How to complete this task - Every line of the following records that includes "click" should be copied.

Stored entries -
━━━━━━━━━━

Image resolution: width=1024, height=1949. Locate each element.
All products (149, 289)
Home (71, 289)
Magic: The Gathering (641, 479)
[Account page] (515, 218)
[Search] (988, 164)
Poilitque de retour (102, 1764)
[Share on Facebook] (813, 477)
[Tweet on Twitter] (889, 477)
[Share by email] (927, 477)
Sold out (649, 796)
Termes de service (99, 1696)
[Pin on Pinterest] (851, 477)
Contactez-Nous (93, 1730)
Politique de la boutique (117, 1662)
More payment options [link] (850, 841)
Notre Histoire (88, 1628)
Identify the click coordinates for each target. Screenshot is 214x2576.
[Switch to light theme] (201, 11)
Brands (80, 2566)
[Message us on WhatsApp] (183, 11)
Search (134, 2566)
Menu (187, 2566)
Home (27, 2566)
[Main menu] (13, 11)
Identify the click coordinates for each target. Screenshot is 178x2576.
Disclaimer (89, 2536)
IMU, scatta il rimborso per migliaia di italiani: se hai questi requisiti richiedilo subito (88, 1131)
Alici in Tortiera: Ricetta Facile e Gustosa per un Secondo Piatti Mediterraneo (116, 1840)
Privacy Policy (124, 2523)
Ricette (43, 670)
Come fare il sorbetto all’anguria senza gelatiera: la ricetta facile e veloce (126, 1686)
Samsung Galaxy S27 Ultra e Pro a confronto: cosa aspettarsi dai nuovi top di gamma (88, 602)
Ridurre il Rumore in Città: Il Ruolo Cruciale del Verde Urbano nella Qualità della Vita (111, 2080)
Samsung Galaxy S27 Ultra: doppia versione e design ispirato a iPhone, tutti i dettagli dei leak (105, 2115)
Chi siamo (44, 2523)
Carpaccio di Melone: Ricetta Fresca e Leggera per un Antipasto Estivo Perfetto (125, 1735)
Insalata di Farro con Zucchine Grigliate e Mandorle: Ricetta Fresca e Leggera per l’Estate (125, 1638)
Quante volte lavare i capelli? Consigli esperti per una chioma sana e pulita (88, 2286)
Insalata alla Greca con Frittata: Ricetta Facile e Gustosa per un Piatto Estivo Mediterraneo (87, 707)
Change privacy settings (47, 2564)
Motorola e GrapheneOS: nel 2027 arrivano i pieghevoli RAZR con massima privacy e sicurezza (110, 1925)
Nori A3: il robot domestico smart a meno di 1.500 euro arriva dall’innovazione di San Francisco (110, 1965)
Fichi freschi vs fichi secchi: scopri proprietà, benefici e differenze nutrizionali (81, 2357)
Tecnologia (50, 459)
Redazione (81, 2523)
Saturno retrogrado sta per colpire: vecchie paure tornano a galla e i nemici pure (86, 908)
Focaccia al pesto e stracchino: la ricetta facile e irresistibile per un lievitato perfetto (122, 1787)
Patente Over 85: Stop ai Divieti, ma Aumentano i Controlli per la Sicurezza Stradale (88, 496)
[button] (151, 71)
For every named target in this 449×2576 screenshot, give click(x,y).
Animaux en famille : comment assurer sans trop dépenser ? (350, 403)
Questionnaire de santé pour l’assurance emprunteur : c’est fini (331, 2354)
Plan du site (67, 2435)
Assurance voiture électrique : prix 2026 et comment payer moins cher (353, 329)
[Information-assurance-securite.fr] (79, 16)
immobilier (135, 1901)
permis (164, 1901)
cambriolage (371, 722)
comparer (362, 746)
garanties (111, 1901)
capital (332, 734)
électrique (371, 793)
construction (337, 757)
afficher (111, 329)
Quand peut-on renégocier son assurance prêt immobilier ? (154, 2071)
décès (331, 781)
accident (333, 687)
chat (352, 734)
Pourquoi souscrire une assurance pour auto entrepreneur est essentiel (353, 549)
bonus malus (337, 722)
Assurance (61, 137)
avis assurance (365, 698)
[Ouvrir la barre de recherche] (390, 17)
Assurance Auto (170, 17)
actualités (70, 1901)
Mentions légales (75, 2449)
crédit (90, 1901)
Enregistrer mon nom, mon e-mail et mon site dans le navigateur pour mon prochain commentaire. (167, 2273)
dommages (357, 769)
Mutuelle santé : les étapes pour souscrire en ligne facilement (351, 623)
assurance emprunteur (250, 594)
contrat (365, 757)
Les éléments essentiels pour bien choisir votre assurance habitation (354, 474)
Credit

━━━━━━━━━━

Answer for the task -
Identify the click coordinates for each target. Screenshot is 214x2576.
Identify the click coordinates for each target. Screenshot is 178x2576.
For every named target in this 449×2576 screenshot, give click(x,y).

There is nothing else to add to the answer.